Canadian Police office, later a hate crime investigator and advocate for human rights

Terry D Wilson (born 1964) is a retired Canadian police officer and hate crime investigator based in London, Ontario.

== Early life ==
Wilson grew up in St. Thomas, Ontario as the eldest son of two children of immigrants from England. He graduated from Arthur Voaden Secondary School, where he played football, soccer and wrestled. From 1984 he attended the University of Guelph, graduating in 1988 with a Bachelor of Arts degree. The following year he joined the London Police Service.

== Police service ==
He began serving with the London Police Service in 1989, where he occupied several roles including patrol officer, undercover officer and detective with both a Youth Crime/Gang unit and a Major Crime Unit. In 1995 Wilson adopted the hate crime portfolio for the London Police Service.

Wilson investigated a multitude of hate crimes which included investigations into organized hate groups, such as Northern Alliance, Tri-City Skins and the Canadian Ethnic Cleansing Team.
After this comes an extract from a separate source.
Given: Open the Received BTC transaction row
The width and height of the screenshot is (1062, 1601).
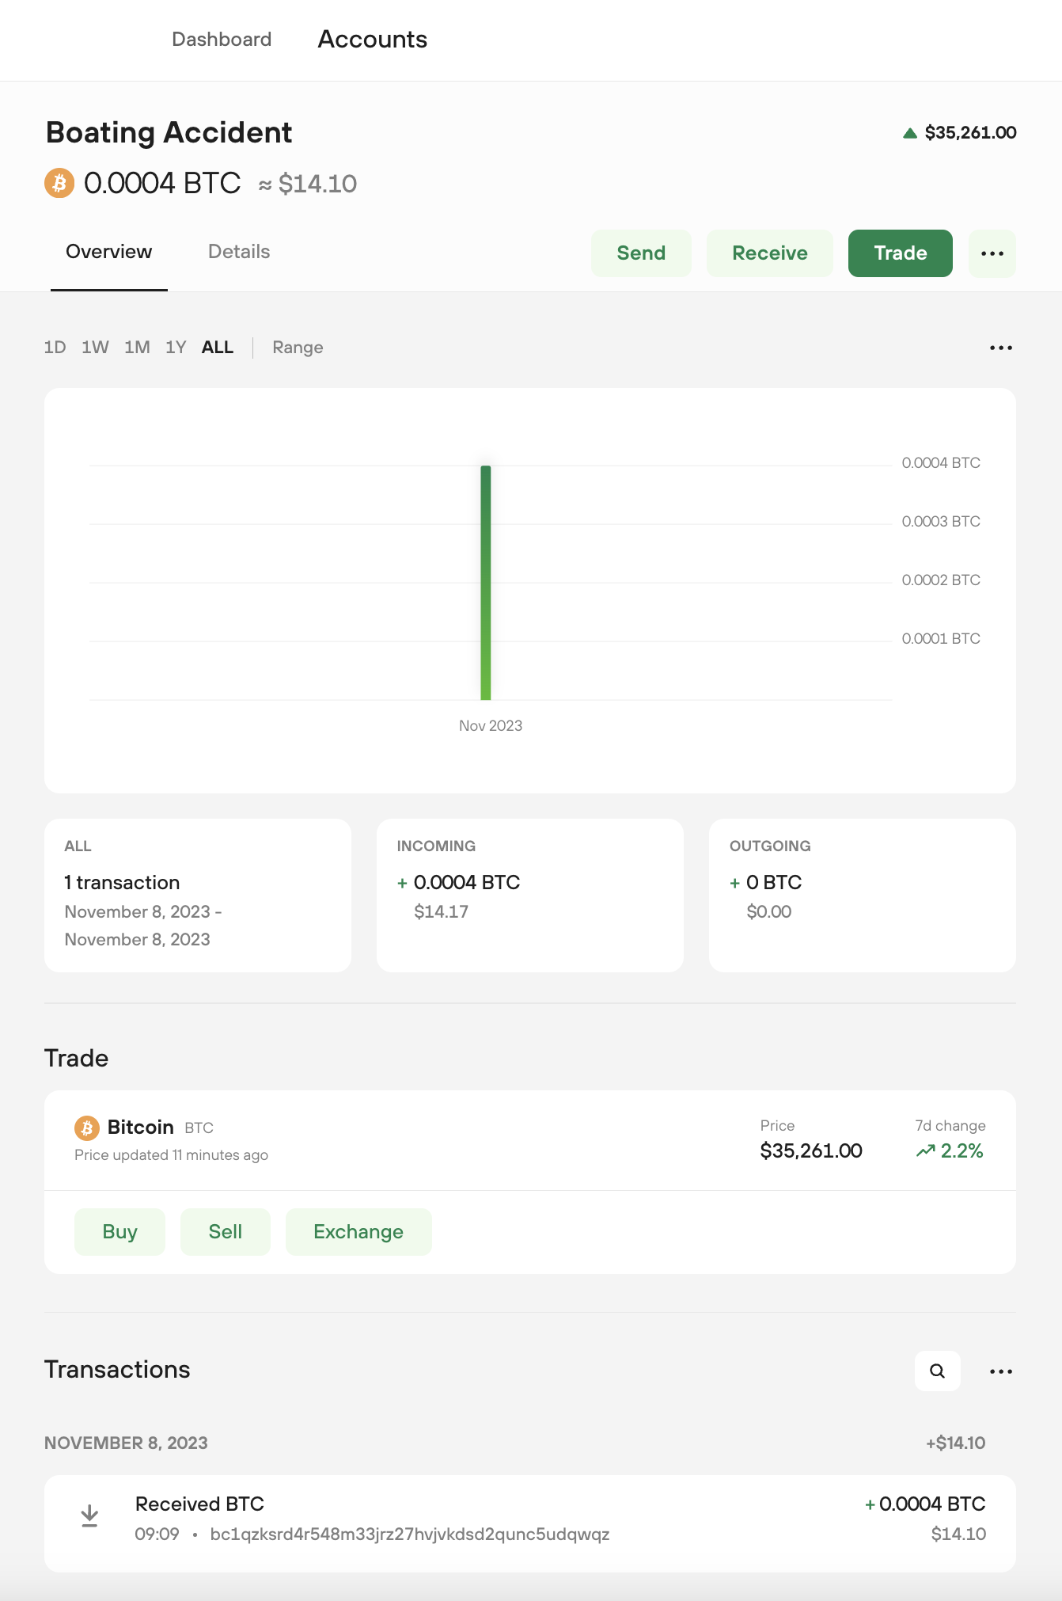Looking at the screenshot, I should click(530, 1523).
The investigation into the Canadian Ethnic Cleansing Team resulted in two members of the group (James Scott Richardson and Alexian Kulbashian) being charged and convicted for spreading material likely to incite hatred, contrary to Section 13(1) of the Canadian Human Rights Act.

In 2003 Wilson left the London Police Service to join the New Westminster Police Service in British Columbia as a detective with the Domestic Violence and Elder Abuse Response Team. During this time Wilson became a leading authority into Gender-based crimes. Although Wilson occupied the role of a full-time detective with the domestic response team he continued to assisted the BC Hate Crime Team in the education of police in the identification, investigation and prosecution of crimes motivated by hate. In January 2009, Wilson was awarded the 20 Year Exemplary Medal Award for his 20 years service to the force.
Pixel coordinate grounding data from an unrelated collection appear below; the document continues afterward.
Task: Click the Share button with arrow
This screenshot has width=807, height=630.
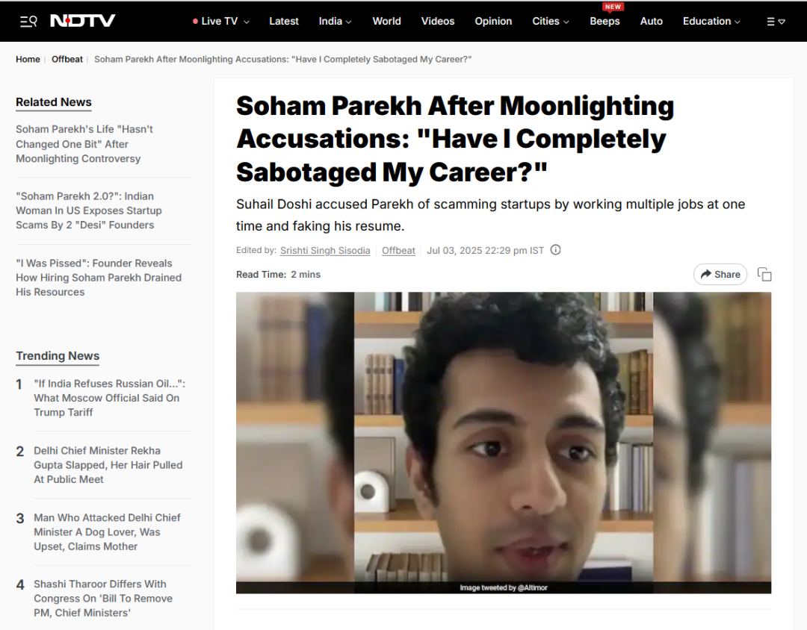Action: click(x=720, y=275)
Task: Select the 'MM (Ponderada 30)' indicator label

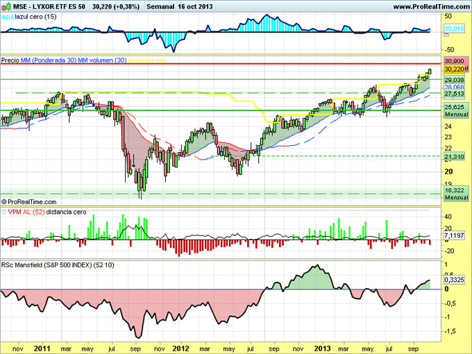Action: click(x=47, y=60)
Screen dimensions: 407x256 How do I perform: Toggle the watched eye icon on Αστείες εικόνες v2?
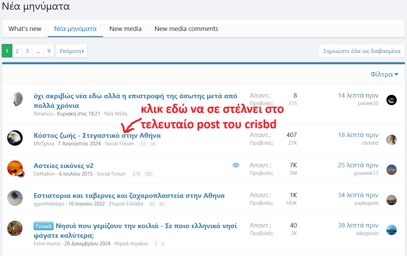tap(236, 165)
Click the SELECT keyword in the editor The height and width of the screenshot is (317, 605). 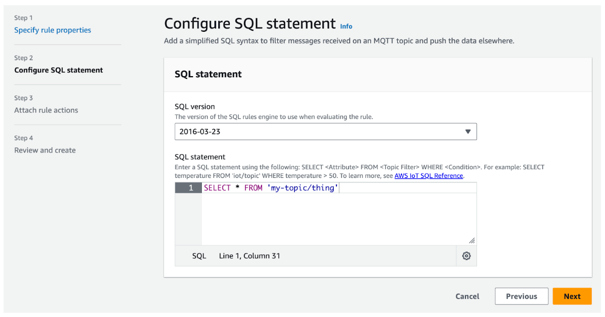[217, 188]
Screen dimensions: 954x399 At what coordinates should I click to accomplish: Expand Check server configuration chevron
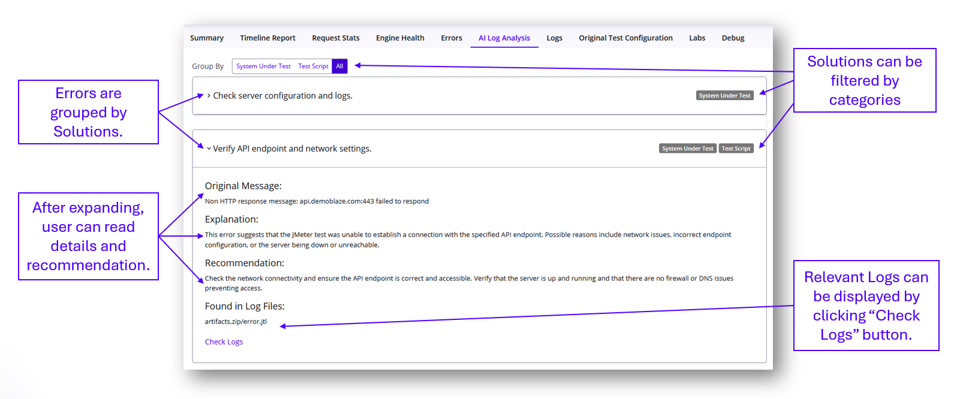pos(209,96)
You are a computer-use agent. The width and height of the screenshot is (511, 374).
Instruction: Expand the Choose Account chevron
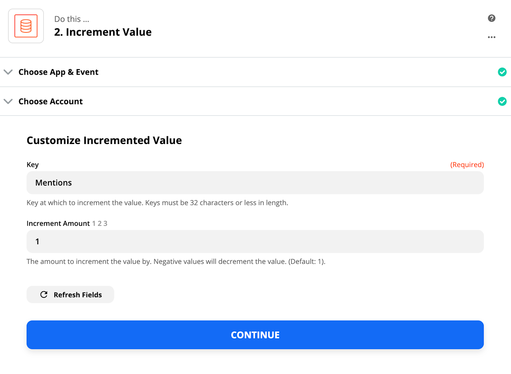click(8, 101)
In November 2009 Wilson was seconded as the municipal police representative to the BC Hate Crime Team. In this position Wilson investigated, assisted and advised in hate investigations throughout the province of British Columbia. Wilson was the lead investigator into a series of assaults involving members of a white supremacist group known as Blood and Honour Canada.

Wilson was also the lead investigator in two different internet hate propaganda investigations involving the websites www.Radicalpress.com and www.podblanc.com. These investigations resulted in charges under Section 319(2) of the Criminal Code against Arthur Topham and Craig Cobb.

Wilson has been designated an expert in hate symbols by the British Columbian Provincial Court and has testified at the Canadian Human Rights Tribunal.

Wilson has lectured extensively in Canada and internationally on the investigation of hate crimes.

In April 2015 Wilson retired from policing in Canada.

In 2016 and 2017 Terry Wilson was a Lead Investigator with the Independent Police Complaints Commission (IPCC) for the Hillsborough disaster. This investigation is the largest police corruption investigation in UK history. At the completion of the Coroners inquest and the criminal investigation, which resulted in multiple criminal charges, Wilson left the IPCC.

In March 2018 Wilson was highlighted in the World Class Investigators podcast.

From May 2018 to Sept 2019 Terry Wilson worked for the UK Ministry of Defence conducting investigations into Harassment and Bullying activity by Service and Non Service personnel.

Wilson presently consults on Hate Crimes, Human Rights, Gender-based violence and Harassment.

== Post-Police Career ==

Wilson has moved to Florence, Italy and runs a business called Smart Move Italy.